Le léopard : pourquoi le Congo porte son nom ?

Avant d’être un pays, le Congo fut un mot. Et ce mot, selon une lecture transmise depuis des siècles, désigne un fauve : le léopard.
Un nom venu de la forêt
En kikongo, le léopard se dit Ngo. Trois lettres qui ont peut-être donné son nom à toute une nation.
L’histoire se raconte ainsi : en cas de danger, les populations cherchaient refuge auprès du plus puissant, celui qu’on surnommait le léopard, le chef. « Tuele ku Ngo », disait-on : « nous allons chez le léopard ». De cette expression, ku Ngo, serait né le nom du royaume Kongo, que les colons ont francisé en Congo.
C’est l’hypothèse défendue par le linguiste Arol Ketchiemen dans son Dictionnaire de l’origine des noms et surnoms des pays africains. La plus répandue, sans être la seule car un nom, comme une mémoire, garde toujours une part d’ombre. Ce qui ne se discute pas, en revanche : chez les Bakongo, Ngo a toujours désigné deux choses à la fois. L’animal. Et celui qui commande.
Plus qu’un animal
Si le léopard a prêté son nom au pouvoir, ce n’est pas un hasard. Dans presque toutes les traditions de la République démocratique du Congo, il est l’animal-totem du chef.

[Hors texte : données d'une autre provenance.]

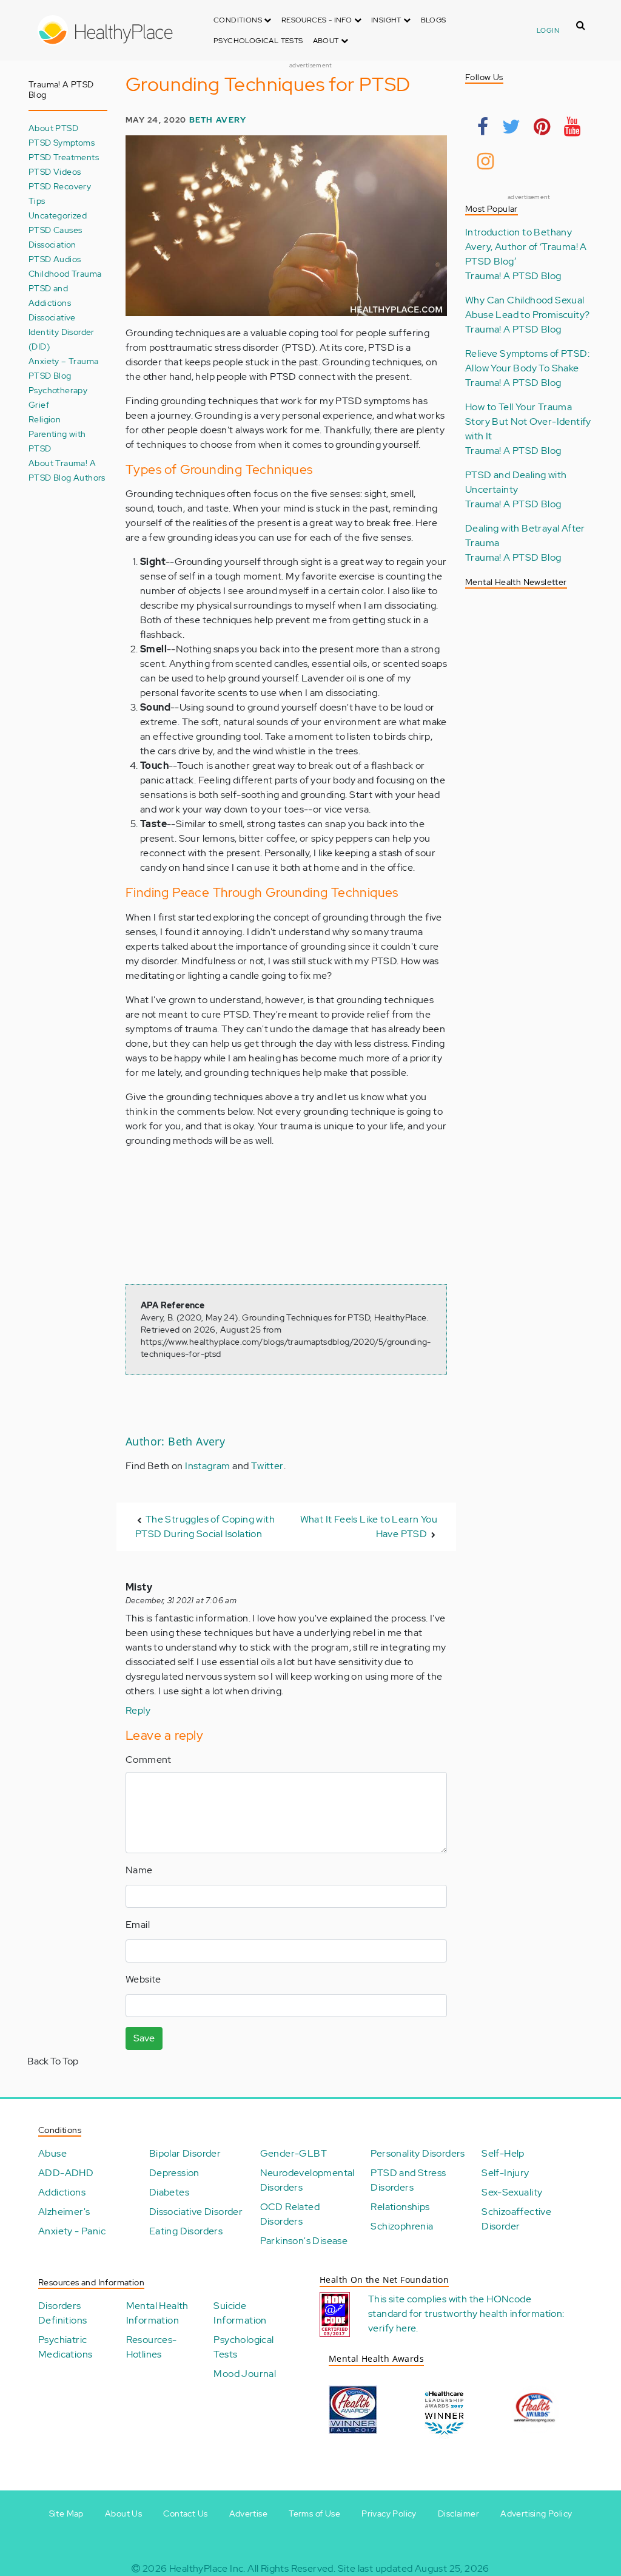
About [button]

Sa peau n’habille pas n’importe qui. Elle légitime. Lors de son investiture, le chef otetela reçoit deux peaux de léopard, un bonnet taillé dans la même fourrure, un collier de dents et une lance tout un langage d’insignes pour dire l’autorité. Au Kasaï, le grand chef porte un titre qui dit tout : mukalenga wa nkashama, « du ventre du léopard ».

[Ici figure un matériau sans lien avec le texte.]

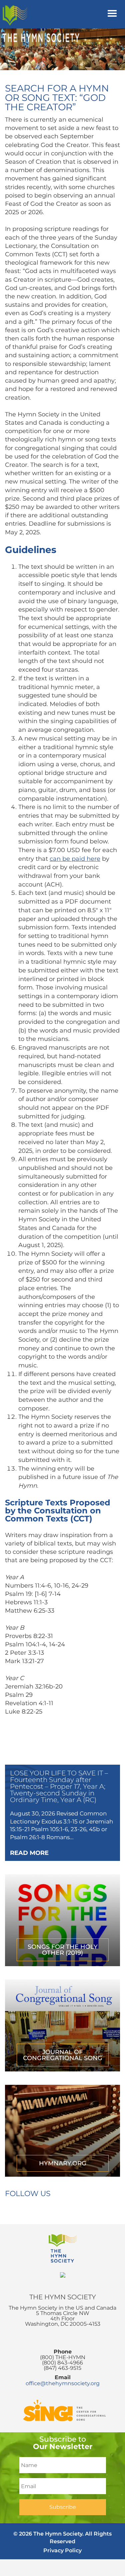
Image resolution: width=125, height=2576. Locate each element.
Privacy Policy (62, 2550)
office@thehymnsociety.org (63, 2383)
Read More (29, 1853)
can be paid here (75, 858)
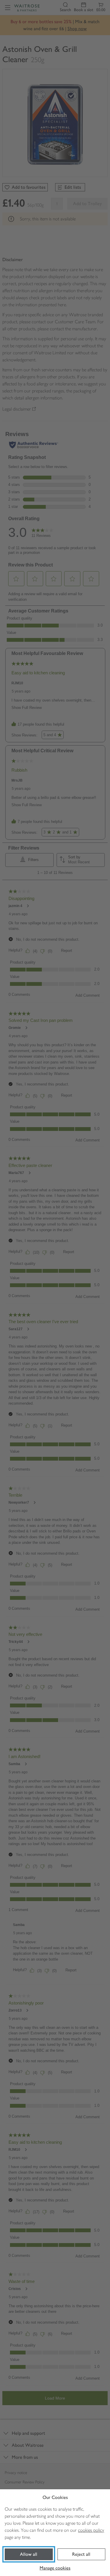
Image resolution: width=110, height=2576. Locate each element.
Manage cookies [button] (55, 2568)
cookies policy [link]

On ne devient pas chef. On naît du fauve.
Pourquoi lui ? Parce que le léopard chasse seul. Il est rusé, patient, souverain. Pour beaucoup, l’exercice du pouvoir lui ressemble : une vigilance de chaque instant, une force qui n’a pas besoin de se montrer pour se faire respecter.

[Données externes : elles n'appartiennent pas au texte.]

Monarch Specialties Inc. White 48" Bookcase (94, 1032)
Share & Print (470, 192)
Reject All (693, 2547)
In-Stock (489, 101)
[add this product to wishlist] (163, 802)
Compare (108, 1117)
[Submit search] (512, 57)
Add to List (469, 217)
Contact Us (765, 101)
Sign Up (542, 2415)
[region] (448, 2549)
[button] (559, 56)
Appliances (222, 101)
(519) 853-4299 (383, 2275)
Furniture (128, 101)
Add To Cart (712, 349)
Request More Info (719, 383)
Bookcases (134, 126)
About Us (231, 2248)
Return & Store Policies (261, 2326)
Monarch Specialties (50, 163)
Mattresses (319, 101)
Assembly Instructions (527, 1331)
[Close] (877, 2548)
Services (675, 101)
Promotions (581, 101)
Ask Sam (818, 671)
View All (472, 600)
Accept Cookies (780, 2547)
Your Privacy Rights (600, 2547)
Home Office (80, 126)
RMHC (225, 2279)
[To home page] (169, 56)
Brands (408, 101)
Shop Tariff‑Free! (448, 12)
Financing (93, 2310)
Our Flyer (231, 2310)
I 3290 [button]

Un symbole qui ne s’est jamais éteint
Ce langage a traversé les siècles. Au XXe siècle encore, la toque en peau de léopard a coiffé des dirigeants congolais, prolongeant jusque dans l’ère moderne un emblème vieux de plusieurs centaines d’années.
Aujourd’hui, le fauve se fait rare dans les forêts. Mais son nom, lui, est partout : sur les cartes, dans les langues, au front d’un pays qui porte, parfois sans le savoir, la mémoire d’un animal sacré.
Le Congo n’a pas seulement croisé le léopard. Il s’appelle comme lui.